Lessa disse ao interlocutor que conversou com o bicheiro através de Gustavo Andrade, filho de Rogério e sócio no bingo: “Falei com ele no zap ontem. Através do filho. Me agradeceu e quer encontrar pessoalmente semana que vem”. O interlocutor parece animado com o encontro: “Cara com certeza vai te dar um pedaço”.

Espaço Barra Gold era o nome do bingo de Lessa; na foto, panfleto da casa de jogos
Espaço Barra Gold era o nome do bingo de Lessa; na foto, panfleto da casa de jogos Foto: Reprodução

Em julho de 2018, Carlos Eduardo de Almeida da Silva, o Kadu, comparsa de Lessa e operador do bingo, envia um vídeo pelo aplicativo de mensagens para Lessa em que a inauguração da casa é anunciada. Segundo a filmagem, o cassino “espaço Barra Gold” teria 100 “máquinas de última geração”. Após o envio do vídeo, Kadu avisa a Lessa: “Inauguramos hoje. Quando você puder me encontrar me avise, quero te deixar a par de tudo que foi preparado e de como está a operação”.
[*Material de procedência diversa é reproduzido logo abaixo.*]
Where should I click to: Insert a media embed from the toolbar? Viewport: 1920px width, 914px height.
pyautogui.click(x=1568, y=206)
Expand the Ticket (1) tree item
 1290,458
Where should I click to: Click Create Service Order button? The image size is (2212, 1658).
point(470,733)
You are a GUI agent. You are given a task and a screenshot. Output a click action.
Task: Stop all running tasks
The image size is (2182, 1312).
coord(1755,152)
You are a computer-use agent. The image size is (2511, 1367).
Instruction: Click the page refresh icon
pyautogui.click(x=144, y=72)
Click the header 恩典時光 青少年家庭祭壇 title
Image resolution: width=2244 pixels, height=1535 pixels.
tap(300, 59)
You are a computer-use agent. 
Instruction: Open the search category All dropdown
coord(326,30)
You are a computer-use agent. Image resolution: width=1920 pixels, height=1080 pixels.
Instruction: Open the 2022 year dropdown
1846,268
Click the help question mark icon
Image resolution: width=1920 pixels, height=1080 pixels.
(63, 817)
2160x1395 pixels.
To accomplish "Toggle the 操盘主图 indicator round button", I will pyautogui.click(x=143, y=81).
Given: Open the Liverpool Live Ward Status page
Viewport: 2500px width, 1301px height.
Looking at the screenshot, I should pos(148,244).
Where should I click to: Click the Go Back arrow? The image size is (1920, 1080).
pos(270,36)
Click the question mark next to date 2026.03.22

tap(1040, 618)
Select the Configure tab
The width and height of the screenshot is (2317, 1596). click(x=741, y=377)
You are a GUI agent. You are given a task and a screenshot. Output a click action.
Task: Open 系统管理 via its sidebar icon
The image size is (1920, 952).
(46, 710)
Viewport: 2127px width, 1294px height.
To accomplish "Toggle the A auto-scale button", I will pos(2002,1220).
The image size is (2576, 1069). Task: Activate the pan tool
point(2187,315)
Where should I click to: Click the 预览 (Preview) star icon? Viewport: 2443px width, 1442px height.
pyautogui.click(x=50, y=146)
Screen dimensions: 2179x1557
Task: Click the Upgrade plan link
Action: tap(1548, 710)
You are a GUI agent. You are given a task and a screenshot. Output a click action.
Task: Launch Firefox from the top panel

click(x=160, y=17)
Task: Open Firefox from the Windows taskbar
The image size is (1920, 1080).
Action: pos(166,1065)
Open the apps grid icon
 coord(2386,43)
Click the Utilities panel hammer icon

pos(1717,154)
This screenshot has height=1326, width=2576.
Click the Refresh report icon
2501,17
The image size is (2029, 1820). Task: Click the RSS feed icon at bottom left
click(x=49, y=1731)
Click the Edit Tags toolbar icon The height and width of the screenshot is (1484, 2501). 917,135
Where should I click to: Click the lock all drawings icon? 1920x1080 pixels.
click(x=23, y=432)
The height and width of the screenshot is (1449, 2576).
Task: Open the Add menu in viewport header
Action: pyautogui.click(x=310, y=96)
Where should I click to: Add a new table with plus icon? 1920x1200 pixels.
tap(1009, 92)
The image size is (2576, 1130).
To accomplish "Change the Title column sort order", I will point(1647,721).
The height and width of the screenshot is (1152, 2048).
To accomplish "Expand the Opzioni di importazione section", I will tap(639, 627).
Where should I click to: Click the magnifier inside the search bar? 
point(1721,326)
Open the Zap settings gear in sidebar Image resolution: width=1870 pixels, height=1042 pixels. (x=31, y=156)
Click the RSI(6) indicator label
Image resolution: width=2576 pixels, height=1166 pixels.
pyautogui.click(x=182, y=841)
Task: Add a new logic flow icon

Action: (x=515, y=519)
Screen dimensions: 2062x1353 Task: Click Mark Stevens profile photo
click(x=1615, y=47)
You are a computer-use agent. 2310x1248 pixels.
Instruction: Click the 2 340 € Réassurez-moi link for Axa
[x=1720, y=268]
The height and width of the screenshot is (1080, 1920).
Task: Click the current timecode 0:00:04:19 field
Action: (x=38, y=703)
Um dia depois da inauguração, no entanto, policiais do 31º BPM (Barra da Tijuca) fizeram uma operação no local e apreenderam as máquinas do estabelecimento. Por seu bom trânsito entre policiais civis, Lessa é designado pela quadrilha como responsável por negociar a liberação das máquinas da delegacia. Por cerca de dez anos, o PM trabalhou em delegacias, cedido à Polícia Civil. No final dos anos 1990 e início dos anos 2000, o empréstimo de policiais militares à Polícia Civil para trabalharem na investigação de crimes era uma prática comum. Os PMs “adidos”, como ficaram conhecidos, eram agentes conhecidos pela capacidade de criar contatos nas ruas que possibilitassem a captura de criminosos. Em 2011, após vários desses agentes serem acusados de corrupção, a prática foi proibida.

A partir do dia 15 de agosto, duas semanas depois da apreensão, Lessa passa a mandar mensagens para o delegado Marcos Cipriano e pede que ele o coloque em contato com a delegada Adriana Belém, que era titular da 16ª DP (Barra da Tijuca) à época — unidade onde estavam as máquinas. Numa das mensagens, Lessa marca um encontro entre ele, Cipriano e o inspetor Vinícius de Lima Gomez — apontado pelo MP como “receptor de propinas, agindo em favor de integrantes do alto escalão da Polícia Civil. Vinicius e Lessa trabalharam juntos em várias delegacias na época em que Lessa era um “adido”. “Meu comandante, hoje acabei chegando tarde, vamos marcar amanhã à tarde e aproveitar que o Vinicius vem pra matar a saudade”, escreveu Lessa, ao marcar o encontro.

Os diálogos revelam que Lessa participou de um encontro com Adriana Belém marcado por Cipriano num restaurante em frente à delegacia no dia 21 de agosto. Um mês depois, Lessa e um comparsa mandam caminhões para a frente da delegacia para buscarem as máquinas. “Meu amigo, os caminhões estão lá no local, pra avisar o amigo. Não tem ninguém pra acompanhar isso?”, pergunta o PM reformado a Leandro de Souza Barbosa, outro alvo da Operação Calígula ligado a Rogério Andrade. “Acho melhor somente o pessoal da 16ª DP e os caminhoneiros, pois não sabemos quem está lá”, respondeu Barbosa.

A operação cumpriu 29 mandados de prisão e 119 de busca e apreensão — quatro deles foram em bingos comandados pelo grupo. Na casa da delegada Adriana Belém, os agentes encontraram quase R$ 2 milhões em dinheiro vivo.